Linda's red hat adds just enough color to make this picture a favorite. We saw the icicles on the side of the road, and they must have formed from runoff and freezing, because there is no stream in the area. They were really stunning as we approached them in the mist. I suspect after a day or two of sunshine, they will all be gone. We were in the right place at the right time!
We reached the logged area and looked for the viewpoint, which we didn't visit, since there was obviously no view at all. Usually there is a pretty spectacular view from Burnout Point, but as Peggy said, the fog and mist were a blessing, since we didn't have to see the devastation from the logging activity. From this point we headed down on the trail that leads to Lost Lake, and we saw that yesterday's snow had created some beautiful patterns on the mossy trees.
We stopped at Fragrance Lake for a quick lunch and then visited the viewpoint on our way back down, which added about a half mile to the trip on our way back to the Clayton Beach trailhead. There wasn't much of a view of Samish Bay, but the skies were beginning to show little patches of blue and the clouds were lifting.
This little side trip adds around an extra half-mile to our entire hike, so it was nice to visit it and hope for a view. Once we left and began to head back down to the cars, we had descended around a quarter mile when Linda, who was on the trail in front of me, stopped dead and said, "Uh-oh. I left my poles at the overlook!" She had had a nagging feeling that she had forgotten something and when she realized what it was, she said she would run back up to get them, not wanting us to have to wait too long for her. Mike then said, "You want to borrow mine?" Well, you guessed it: Mike had picked up Linda's poles and he and her husband Ward had been following behind, wondering when she would realize her mistake. (Mike doesn't usually use poles.) We all laughed and continued on down, but I warned Linda I would be forced to write about it. She agreed it was too good to pass up.
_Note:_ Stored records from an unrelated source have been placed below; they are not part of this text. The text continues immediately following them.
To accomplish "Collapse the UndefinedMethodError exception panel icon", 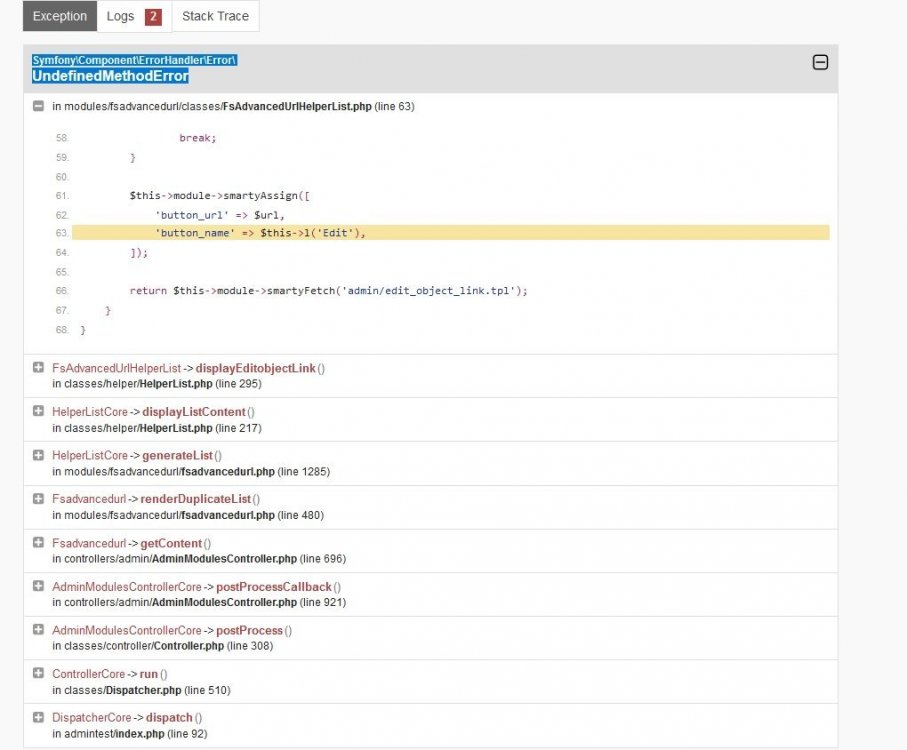I will pos(820,62).
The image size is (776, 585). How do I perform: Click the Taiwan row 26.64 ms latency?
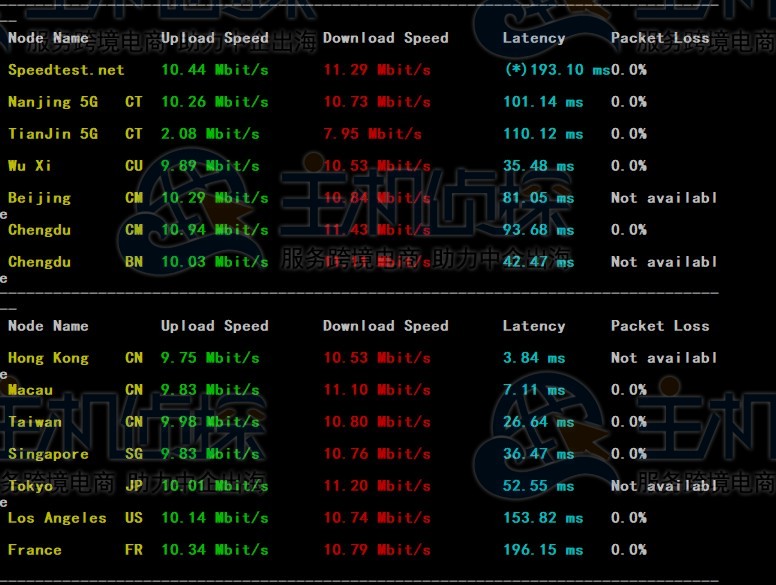tap(539, 422)
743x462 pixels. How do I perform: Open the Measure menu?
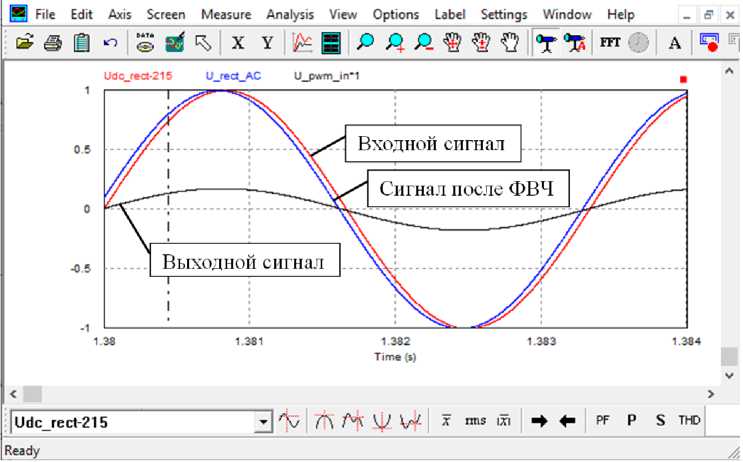[226, 15]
I asked Ward to take a picture of me as we were leaving the area, since I realized I'd forgotten to get one last week and we were almost back to the cars before remembering today. We covered a little more than nine miles and around 2,000 feet elevation gain and loss. It's been a really good day, and I'm happy I went and didn't stay home because of possible bad weather. The picture reminds me that I'm due for a haircut.